In this paper, we have done the following some works：

1. We explore some sensitive APP witch increase coercive attacks in the standard mode,and providing an interface of system service(working at framework layer) that implement uninstalling applications. This alleviate coercive attacks when smartphone of owner works in the standard mode.

2. We provide MobiGemini, the more reliable PDE scheme based on existing PDE solution of mobile platforms, it overcomes some limitations that there were corrupting privacy data in previous existing PDE solution and improve storage way of master key of hidden volume. This makes the privacy data more security stored in a hidden volume than previous PDE scheme.

3. We analyze systematically MobiGemini’s security features and reliability, while we perform MobiGemini’s the prototype system on Samsung Galaxy S4 smartphone powered by android 4.4.2 and have evaluated its performance.

II. BACKGROUND AND RELATED WORK

About this section, we explain simply whole android framework and expound data hiding[11] and deniable encryption, giving an overview of encryption built into major desktop operating system and evolution of full disk encryption on mobile platforms.

Android provides an open source platform and applications context for smart device. It is divided into four layers, namely, application layer, application framework layer, HAL layer,Linux kernel layer. The application framework layer is responsible for providing services to the application layer and regulates applications on the android. Especially PackageManager service is in charge of installing or uninstalling of application, and checking permission of application.

The mainline desktop operating system enable the full disk encryption to protect privacy data of user. For example, Windows BitLocker [12] is enabled by major windows system. Famous data hiding software such as Elettra,TrueCrypt and FreeOTFE that provide PDE function[13]. Elettra [14] is a tool that stores a gziped and encrypted version somewhere in the archive. In the archive there is a reserved space for storing header information regarding encrypted data. The header contains information such as the position and size of the encrypted data in the archive. Elettra enables plausible deniability： it allows you to add many files with different password in an archive. The user may input different password to decrypt corresponding file. TrueCrypt is open source program used to encrypt volumes on your computer, enabling only single hidden volume. The volume can be a file (a virtual disk) or a disk partition. It enables plausible deniability： allowing you to create a hidden volume inside a normal TrueCrypt volume’s free space. If the first 512 bytes are not decrypted by the given password, program will try the same operation on another location.FreeOTFE encrypt drive on windows system,similarly TrueCrypt, hidden volumes can be built inside the free space of a normal volume,enabling multiple hidden volumes. However,you must be specify the offset at which the hidden data is to be written. FreeOTFE enables plausible deniability： it enable multiple hidden volumes, you can mount a hidden volume by specifying corresponding the offset of hidden volume.

In addition to data hidden technology based on volume, steganography method is also a hidden data technology (an inefficient method), is to encapsulate sensitive data inside a normal file. For example StegFs[15] filesystem based on steganography technology.

FDE was added into android system since android 3.0 version. On android platform,FDE does not encrypt entire disk as desktop operating system but only encrypting a physical userdata partition. Therefore, it not really a full disk encryption. Until android 4.3 version, android’s FDE use Dm-crypt[16] offered by LINUX kernel to implement transparent encryption. Once encryption is enabled, data writing to disk are automatically encrypted and data reading from disk are transparent decrypted. The encryption key (128-bit, calling master key) is generated randomly and wrapped by the user password. Individual disk sectors are encrypted by master key using AES in the CBC [17] mode. Android used a so called ‘crypto footer’ structure [18] to store encryption parameters, the structure usually lie to last 16 KB at the end of the partition.The smartphone encryption is optional item by user, but FDE defaults to be enable since android 5.0 version.

WRITTEN EXERCISE: In the excerpt on Android data encryption, which version of Android first turns full disk encryption on by default? The records that follow have no connection to the excerpt above.

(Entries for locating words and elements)
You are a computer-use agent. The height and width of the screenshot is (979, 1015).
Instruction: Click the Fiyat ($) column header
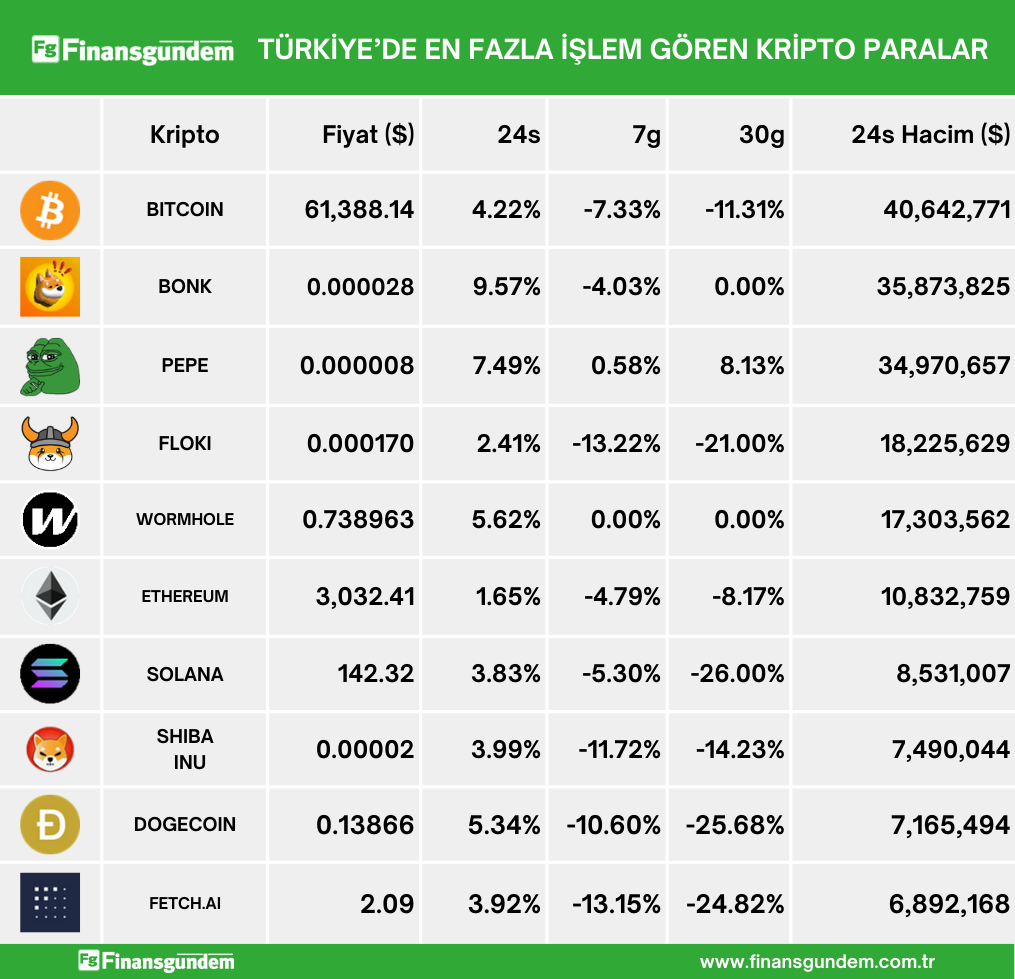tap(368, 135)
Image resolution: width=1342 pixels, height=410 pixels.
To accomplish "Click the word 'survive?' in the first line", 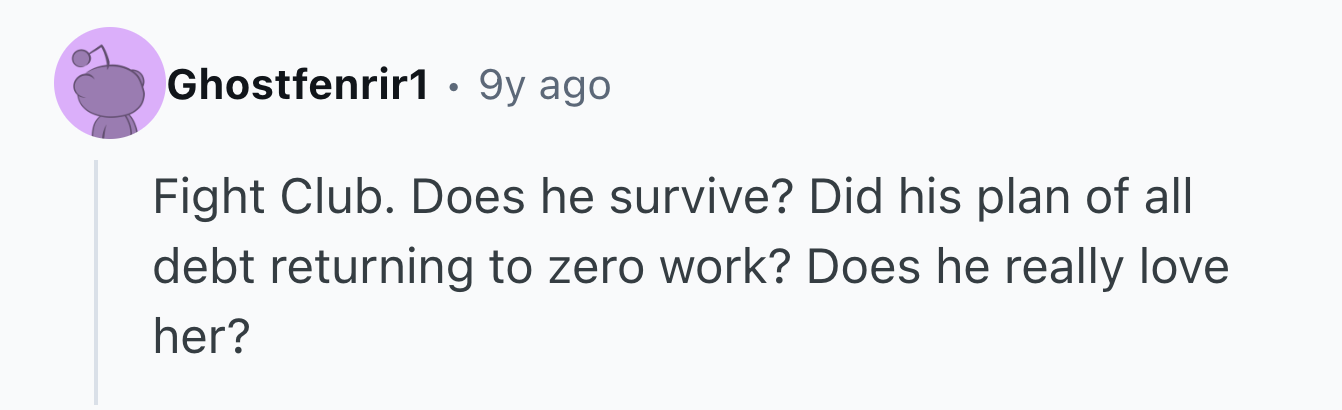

OUTPUT FOR THIS TASK: Android 5.0